At AutoProctor, we had this same thought when we first launched in 2020. In fact, our early versions of AutoProctor included eyeball tracking. However, after real-world testing and user feedback, we realized that eyeball tracking wasn’t as effective as it seemed in theory. Instead, it resulted in a frustrating experience for test-takers and test administrators alike. Here’s why we decided to remove it.

What is Eyeball Tracking and Why is it Considered Useful?

Eyeball tracking monitors where a person is looking. In online proctoring, it can track whether a test-taker’s gaze remains fixed on the screen or frequently moves away. The assumption is simple: if someone’s eyes are off-screen too often, they might be looking at notes, a phone, or another device.

This seems like a great way to detect suspicious behavior. If a student keeps glancing to the side, it could mean they are checking reference material or communicating with someone nearby. This is why many proctoring tools use gaze tracking as part of their cheating detection algorithms.

We Were Technically Capable of Implementing It

AutoProctor had the technical capability to implement and refine eyeball tracking. Using the webcam feed, our AI model could analyze gaze direction and detect when a test-taker’s eyes strayed from the screen for extended periods. If a candidate’s gaze pattern suggested potential misconduct, we flagged it as a violation.

Why We Removed It

Though eyeball tracking seemed promising, we encountered significant issues when putting it into practice. Here are the main reasons we decided to drop it:

1. High False Positive Rate

One of the biggest problems with eyeball tracking was the sheer number of false positives it generated. Not every off-screen glance means cheating. In fact, during an exam, it is natural for test-takers to look away from the screen while thinking. When solving a problem, recalling information, or formulating an answer, people tend to look up, down, or to the side as they process their thoughts.
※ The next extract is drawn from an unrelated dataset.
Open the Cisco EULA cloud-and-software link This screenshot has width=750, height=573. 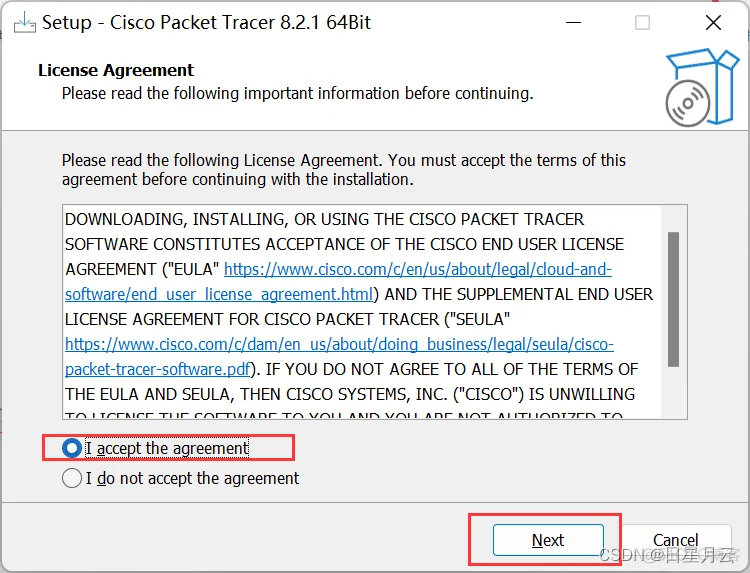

Unfortunately, the AI model couldn’t differentiate between genuine thinking behavior and actual cheating. This led to many test-takers being unfairly flagged.

2. Test Administrators Misinterpreted the Data

We advised test administrators not to rely solely on the trust score and to always review the captured images before making a judgment. However, many administrators skipped this step and treated the AI-generated score as the final verdict.

This was problematic because a candidate could be falsely accused of cheating simply because they were thinking deeply and looking around. When test administrators took the trust score at face value, it created an unfair experience for test-takers.

3. Even a Human Can’t Tell if Someone is Cheating Just by Looking

Imagine you are monitoring a live video feed of a candidate taking an exam. The candidate looks to the side for a few seconds, then back at the screen. Just by watching this behavior, would you immediately conclude that they are cheating? Probably not.

Even as humans, we cannot always tell whether someone is cheating just by observing their gaze. The context matters: Are they deep in thought? Are they distracted by something in their environment? Are they simply experiencing eye strain?

If a human proctor can’t make a confident decision based on gaze behavior alone, then how can an AI model do any better? AI, after all, is only as good as the data it is trained on. Since gaze movement is not a definitive indicator of cheating, relying on AI to make such a determination leads to unreliable outcomes.

Conclusion

eyeball tracking in proctoring

Though eyeball tracking might sound like a foolproof method for preventing cheating, real-world experience has shown that it introduces more problems than it solves. With high false positives, misinterpretation of data, and the fundamental issue that even humans cannot reliably assess cheating based on gaze behavior alone, we determined that it was not the right approach for AutoProctor.

By focusing on more reliable signals of suspicious behavior and encouraging human oversight, we ensure a more accurate and just proctoring experience for everyone involved.